Audio Guide
6005. The Dance Class
Gallery 815
ALISON HOKANSON: This is Edgar Degas's The Dance Class, and it shows one of Degas's favorite themes, which was the ballet.
KEITH CHRISTIANSEN: The anchor of the composition is the young dancer, in the center, wearing a pink sash. She is executing a position for her examination. At right, the famous ballet master Jules Perrot evaluates her work. All around them is assembled a fabulous crowd of ballerinas and their mothers. Alison Hokanson, of the Department of European Paintings.
ALISON HOKANSON: And you'll note that while the dancer in the center is being watched, all the rest of the figures have an air of being unobserved. My favorite example is the girl just to the left of the mirror, who is staring and looks as if she’s biting her fingernails in nervous anticipation of her exam.
KEITH CHRISTIANSEN: Degas’s famously objectifying eye enables him to create compelling compositions, devoid of any sentimentality. This is what gives them such a modern edginess—and makes him such a supreme artist. He is the quintessential observer.
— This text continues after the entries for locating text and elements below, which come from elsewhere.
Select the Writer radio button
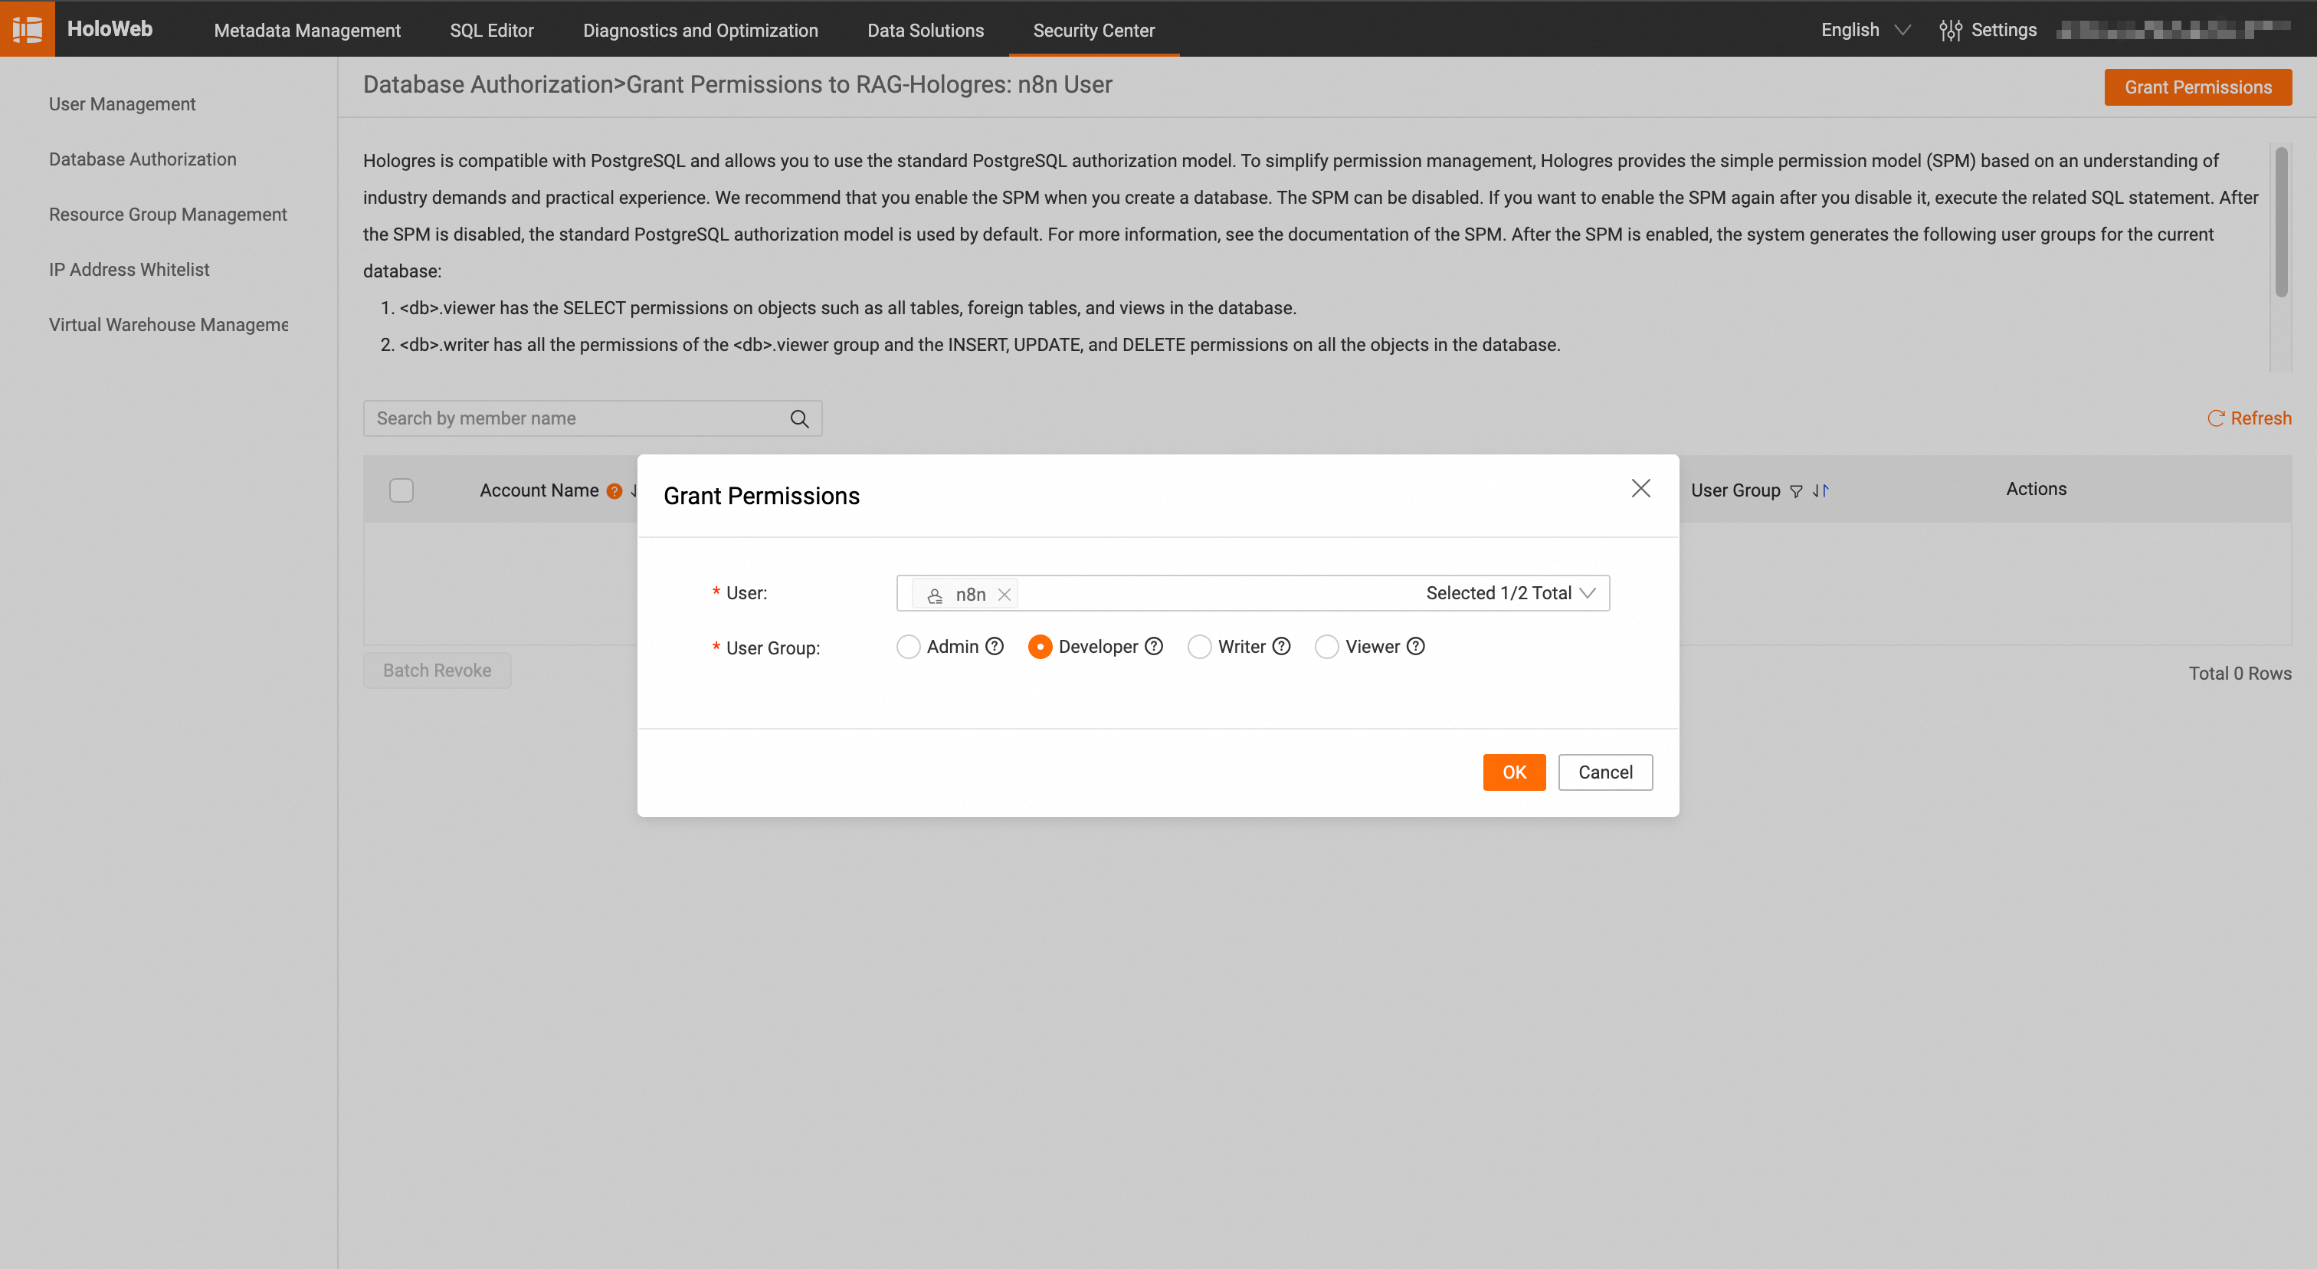2317x1269 pixels. coord(1199,647)
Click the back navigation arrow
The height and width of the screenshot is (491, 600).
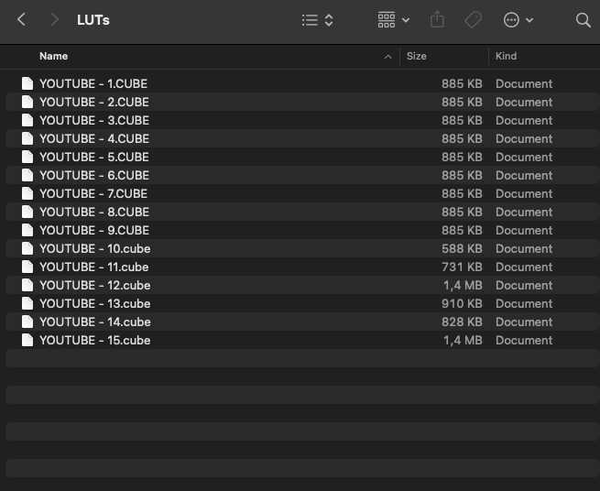click(x=21, y=19)
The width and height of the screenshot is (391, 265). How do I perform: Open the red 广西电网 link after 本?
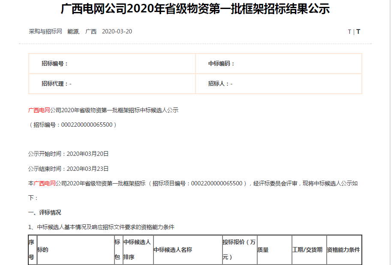(45, 183)
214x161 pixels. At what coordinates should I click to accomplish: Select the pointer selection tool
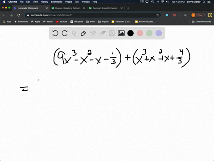[74, 33]
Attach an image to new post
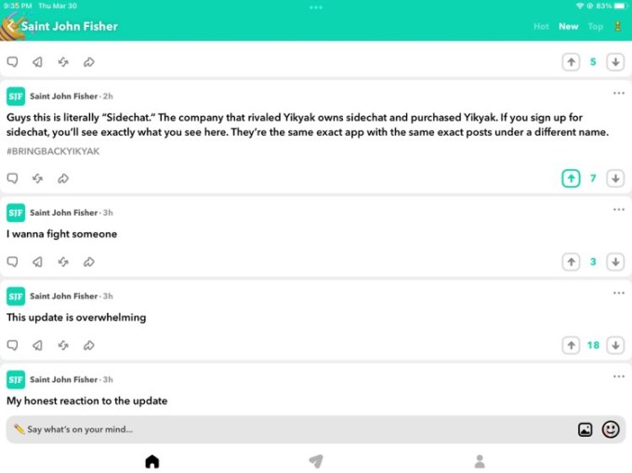Image resolution: width=632 pixels, height=473 pixels. [585, 429]
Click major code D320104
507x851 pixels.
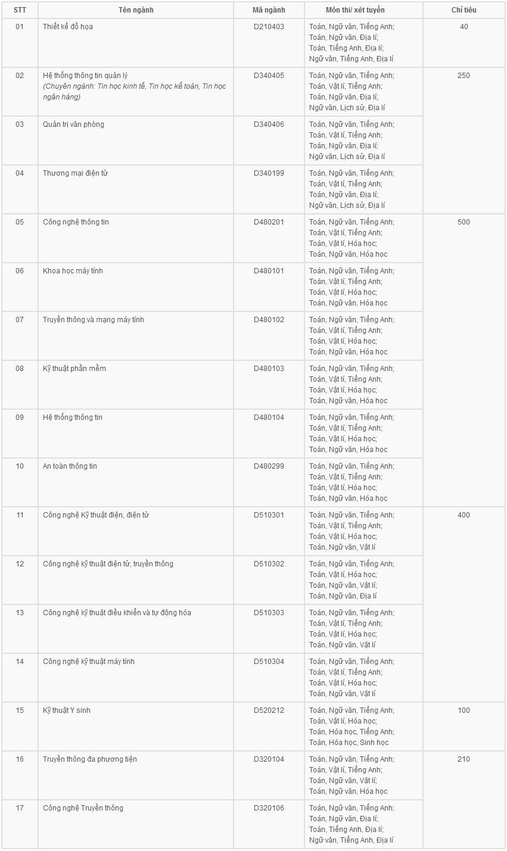point(269,759)
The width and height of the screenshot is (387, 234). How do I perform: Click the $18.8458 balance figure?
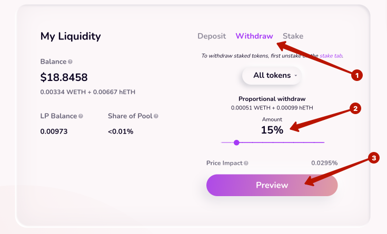(64, 77)
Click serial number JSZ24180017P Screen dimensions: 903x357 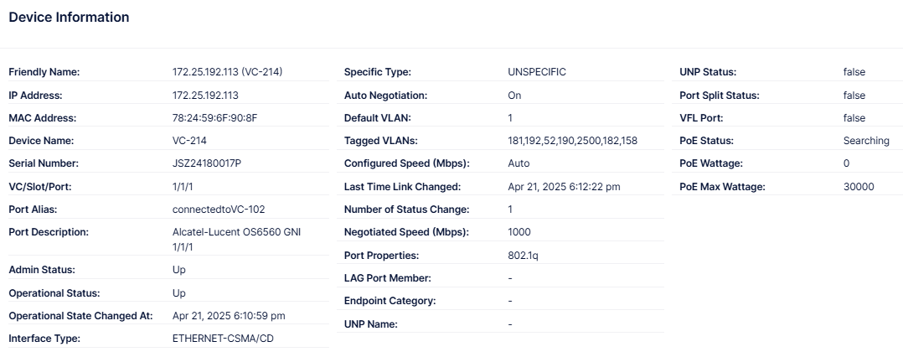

ALISON HOKANSON: One of the most striking things about this painting is this very strong, up-tilted perspective that rushes us into and out of the scene. And we know that Degas changed the figures in the foreground and shifted the central dancer as he worked. And the end result is this long, winding curve of ballerinas that cascade from the background to the foreground, and I think of them almost as being like notes on a musical staff.